Dans le communiqué, Antoine Foessel et Clément Jacquot, co-dirigeants et propriétaires de Pan Européenne, expliquent :
« L’ambition et les valeurs d’AURA AERO sont parfaitement alignées avec notre vision de l’aviation de demain. Les choix technologiques et industriels retenus dans la conception et la réalisation d’ERA depuis la création de l’entreprise se sont toujours révélés extrêmement pertinents, et c’est naturellement que nous avons porté notre choix sur cet avion afin de pouvoir proposer la première offre de transport aérien décarboné de l’histoire. »
Au-delà de profiter d’un avion à la pointe de la technologie et éthiquement responsable, l’objectif affiché est clair : devenir l’une des premières compagnies au monde à exploiter un avion hybride-électrique avec des passagers payants.
Un tournant stratégique pour AURA AERO
Pour AURA AERO, cette commande dépasse le simple cadre commercial. Ensemble, ils semblent travailler main dans la main pour faire évoluer le secteur aéronautique français et mondial.
Jérémy Caussade, président et co-fondateur du constructeur, souligne dans le communiqué :
« Pan Européenne est bien plus qu’un client de lancement, c’est un partenaire de confiance qui nous accompagne depuis le début du programme ERA. Nous sommes très fiers de compter sur l’engagement d’une entreprise qui choisit de soutenir un constructeur français, car nous partageons les mêmes valeurs et la même vision. »

Un contexte réglementaire favorable à l’hybridation
Et cette vente s’inscrit dans un contexte tendu où, en 2026, la pression réglementaire sur le transport aérien européen s’intensifie.
En effet, le secteur représente environ 2 à 3 % des émissions mondiales de CO₂, et les mécanismes européens comme l’extension du système EU ETS ou l’objectif Fit for 55 poussent les opérateurs à accélérer leur transition.
Dans ce contexte, l’aviation régionale apparaît comme un terrain d’expérimentation réaliste :
- distances plus courtes,
- besoins énergétiques plus maîtrisés,
- infrastructures adaptables plus rapidement que pour le long-courrier.
Une équation industrielle encore à démontrer
Si cette première commande ferme marque une étape symbolique forte, plusieurs inconnues demeurent. Le programme ERA doit encore franchir l’étape cruciale de la certification, un processus long et exigeant pour un appareil intégrant une architecture hybride-électrique encore inédite à cette échelle.
Le calendrier industriel sera également déterminant. AURA AERO vise une entrée en service à l’horizon 2028-2029, mais le respect de cette trajectoire dépendra autant des validations réglementaires que de la montée en cadence industrielle.
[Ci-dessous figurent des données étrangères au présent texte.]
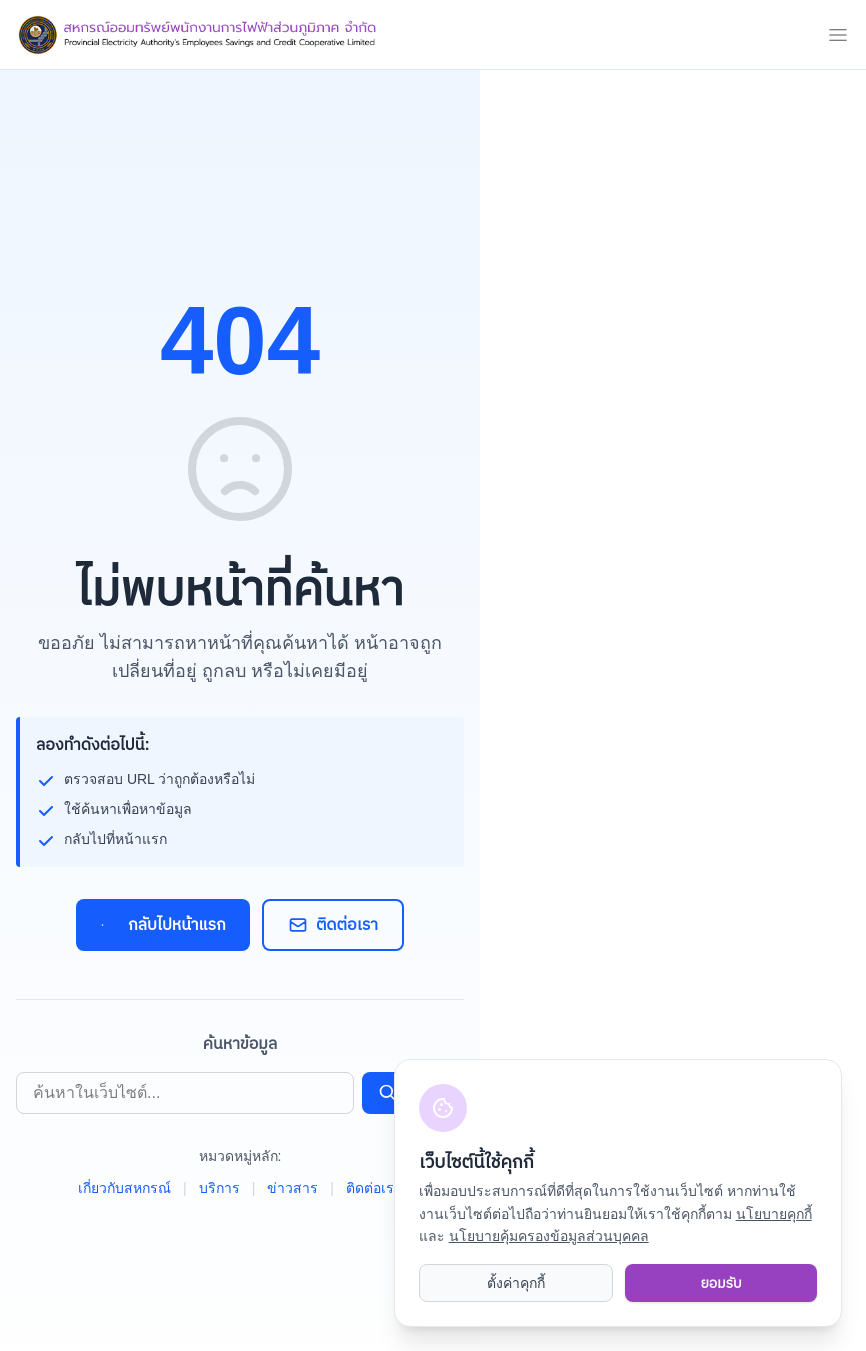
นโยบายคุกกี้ (774, 1213)
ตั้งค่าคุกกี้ (516, 1283)
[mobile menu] (838, 35)
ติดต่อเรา (333, 925)
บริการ (219, 1188)
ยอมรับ (720, 1283)
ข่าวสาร (292, 1188)
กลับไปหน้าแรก (163, 925)
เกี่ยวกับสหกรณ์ (124, 1188)
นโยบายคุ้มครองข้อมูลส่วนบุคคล (549, 1235)
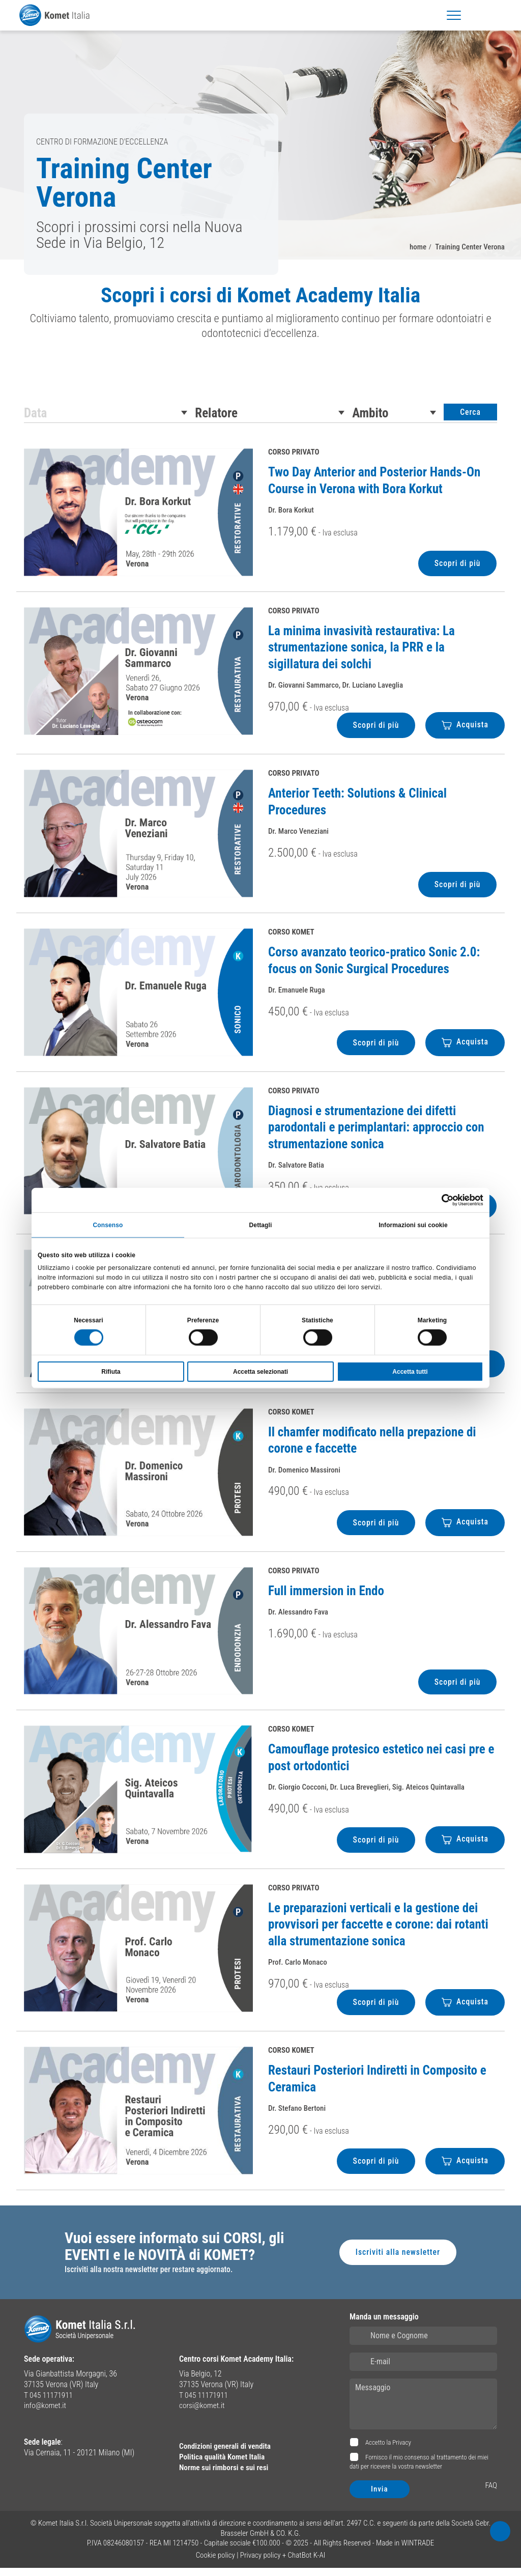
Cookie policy (215, 2563)
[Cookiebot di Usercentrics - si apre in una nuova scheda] (438, 1199)
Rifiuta (110, 1372)
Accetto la (387, 2450)
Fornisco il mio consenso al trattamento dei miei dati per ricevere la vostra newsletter (419, 2469)
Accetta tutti (409, 1372)
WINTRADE (418, 2551)
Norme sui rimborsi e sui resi (226, 2475)
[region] (260, 319)
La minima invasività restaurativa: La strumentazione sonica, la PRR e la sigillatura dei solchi (361, 653)
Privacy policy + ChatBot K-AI (283, 2563)
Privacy (401, 2450)
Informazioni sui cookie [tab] (413, 1224)
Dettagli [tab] (260, 1224)
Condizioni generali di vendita (227, 2454)
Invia (379, 2497)
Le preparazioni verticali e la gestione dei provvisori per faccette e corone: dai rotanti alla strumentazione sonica (378, 1932)
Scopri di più (456, 569)
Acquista (464, 731)
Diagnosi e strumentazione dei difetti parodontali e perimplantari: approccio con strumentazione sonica (376, 1134)
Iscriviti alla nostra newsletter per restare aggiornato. (151, 2278)
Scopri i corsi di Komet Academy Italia (261, 297)
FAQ (490, 2493)
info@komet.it (46, 2414)
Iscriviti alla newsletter (397, 2260)
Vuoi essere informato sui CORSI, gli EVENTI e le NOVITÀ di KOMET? (177, 2255)
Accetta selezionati (260, 1372)
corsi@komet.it (203, 2414)
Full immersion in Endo (326, 1597)
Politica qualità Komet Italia (224, 2465)
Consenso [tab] (108, 1224)
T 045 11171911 (49, 2403)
Autre enjeu majeur : la maîtrise des coûts et de la chaîne d’approvisionnement. L’intégration de huit moteurs électriques, de systèmes hybrides complexes et de carburants durables implique une coordination industrielle efficace et intelligente.

Du prototype au marché
La signature avec Pan Européenne ne garantit pas à elle seule le succès industriel d’ERA, mais elle marque un changement de statut : le programme passe d’une dynamique d’innovation à une logique de concrétisation commerciale.
Si l’appareil tient ses promesses en matière de performance, de réduction d’émissions et de coûts d’exploitation, il pourrait ouvrir une nouvelle voie pour l’aviation régionale européenne.